**Work task 1:**
According to the biocrude article, how much wet algae did the researchers put into the steel pipe connector?
**Work task 2:**
Copy word for word the passage of the biocrude article starting with "Engineering researchers at" and going on through "Meeting in Pittsburgh.".

**Study text:**
•••

Researchers create biocrude from wet algae in one minute

Engineering researchers at Michigan University believe the process is capable of transforming 65 per cent of green marine micro-alga from the genus Nannochloropsis into biocrude.

‘We’re trying to mimic the process in nature that forms crude oil with marine organisms,’ said Phil Savage, an Arthur F Thurnau professor and a professor of chemical engineering at the university.

The findings will be presented today at the 2012 American Institute of Chemical Engineers Annual Meeting in Pittsburgh.

To make the biocrude, Savage and Julia Faeth, a doctoral student in Savage’s lab, filled a steel pipe connector with 1.5ml of wet algae, capped it and placed it in sand heated at 1,100ºF.

The small volume ensured that the algae was heated through, but with only a minute to warm up, the algae’s temperature will have just reached the 550ºF mark before the team removed the reactor.

Previously, Savage and his team heated the algae for times ranging from 10 to 90 minutes. They are said to have seen their best results, with about half of the algae converted to biocrude, after treating it for 10 to 40 minutes at 570ºF.

Without further experimentation, Savage and Faeth will not be able to clarify why the one-minute method produces better results.

‘My guess is that the reactions that produce biocrude are actually much faster than previously thought,’ Savage said.

Faeth suggested that the fast heating might boost the biocrude by keeping unwanted reactions at bay.

•••

**Data block:**

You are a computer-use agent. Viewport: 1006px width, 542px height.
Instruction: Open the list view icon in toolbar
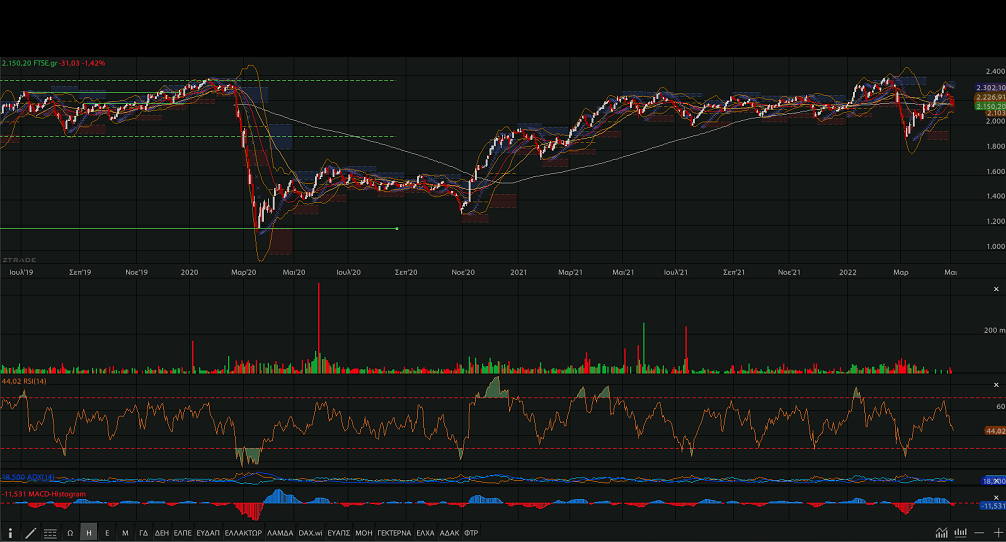(50, 533)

•••

**Worked solution 1:**
1.5ml

**Worked solution 2:**
Engineering researchers at Michigan University believe the process is capable of transforming 65 per cent of green marine micro-alga from the genus Nannochloropsis into biocrude.

‘We’re trying to mimic the process in nature that forms crude oil with marine organisms,’ said Phil Savage, an Arthur F Thurnau professor and a professor of chemical engineering at the university.

The findings will be presented today at the 2012 American Institute of Chemical Engineers Annual Meeting in Pittsburgh.